WHAT YOU ARE ASKED TO DO
Using the entries below, copy out all lines where "không" is found.

SOURCE DATA
------------------------------------------------

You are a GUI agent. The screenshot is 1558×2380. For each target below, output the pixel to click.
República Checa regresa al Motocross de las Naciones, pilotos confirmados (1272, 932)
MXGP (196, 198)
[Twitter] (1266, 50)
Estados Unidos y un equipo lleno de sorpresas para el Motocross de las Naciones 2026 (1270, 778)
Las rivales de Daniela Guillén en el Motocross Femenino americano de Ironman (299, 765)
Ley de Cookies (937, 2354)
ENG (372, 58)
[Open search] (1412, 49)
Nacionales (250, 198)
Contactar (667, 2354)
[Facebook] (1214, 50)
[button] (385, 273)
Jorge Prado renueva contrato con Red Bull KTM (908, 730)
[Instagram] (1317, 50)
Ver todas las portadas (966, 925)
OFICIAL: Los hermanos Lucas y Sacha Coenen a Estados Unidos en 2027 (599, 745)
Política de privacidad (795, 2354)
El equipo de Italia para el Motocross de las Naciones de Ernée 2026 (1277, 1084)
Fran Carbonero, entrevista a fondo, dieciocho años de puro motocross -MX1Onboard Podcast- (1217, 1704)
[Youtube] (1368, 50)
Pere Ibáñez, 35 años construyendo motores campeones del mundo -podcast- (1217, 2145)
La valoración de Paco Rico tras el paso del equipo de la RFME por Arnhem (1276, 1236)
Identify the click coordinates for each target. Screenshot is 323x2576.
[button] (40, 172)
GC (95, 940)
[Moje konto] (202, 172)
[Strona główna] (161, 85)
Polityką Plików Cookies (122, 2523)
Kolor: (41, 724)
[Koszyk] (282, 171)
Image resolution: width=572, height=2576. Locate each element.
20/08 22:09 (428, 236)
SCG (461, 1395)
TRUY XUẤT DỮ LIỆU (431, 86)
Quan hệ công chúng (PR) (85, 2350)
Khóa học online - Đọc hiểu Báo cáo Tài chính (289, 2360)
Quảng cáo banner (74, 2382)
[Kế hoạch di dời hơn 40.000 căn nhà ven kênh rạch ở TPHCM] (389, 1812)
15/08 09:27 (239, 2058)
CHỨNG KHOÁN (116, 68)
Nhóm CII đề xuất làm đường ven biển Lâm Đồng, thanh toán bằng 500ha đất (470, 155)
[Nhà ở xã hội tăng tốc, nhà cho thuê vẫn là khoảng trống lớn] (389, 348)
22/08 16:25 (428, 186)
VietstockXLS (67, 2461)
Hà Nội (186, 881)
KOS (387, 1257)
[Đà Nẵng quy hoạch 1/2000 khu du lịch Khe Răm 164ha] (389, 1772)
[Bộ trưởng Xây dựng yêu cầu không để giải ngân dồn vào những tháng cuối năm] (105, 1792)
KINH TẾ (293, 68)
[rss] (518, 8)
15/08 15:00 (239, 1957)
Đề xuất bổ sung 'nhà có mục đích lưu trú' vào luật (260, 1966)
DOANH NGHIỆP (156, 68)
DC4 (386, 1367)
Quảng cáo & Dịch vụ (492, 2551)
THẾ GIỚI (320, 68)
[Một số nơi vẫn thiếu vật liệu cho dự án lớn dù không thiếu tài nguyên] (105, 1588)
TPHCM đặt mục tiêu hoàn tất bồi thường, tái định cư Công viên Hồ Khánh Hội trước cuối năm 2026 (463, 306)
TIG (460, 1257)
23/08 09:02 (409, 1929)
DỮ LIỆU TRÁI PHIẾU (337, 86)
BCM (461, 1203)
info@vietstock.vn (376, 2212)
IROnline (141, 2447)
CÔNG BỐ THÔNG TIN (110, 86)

------------------------------------------------

RESULT BELOW
[Bộ trưởng Xây dựng yêu cầu không để giải ngân dồn vào những tháng cuối năm] (105, 1792)
[Một số nơi vẫn thiếu vật liệu cho dự án lớn dù không thiếu tài nguyên] (105, 1588)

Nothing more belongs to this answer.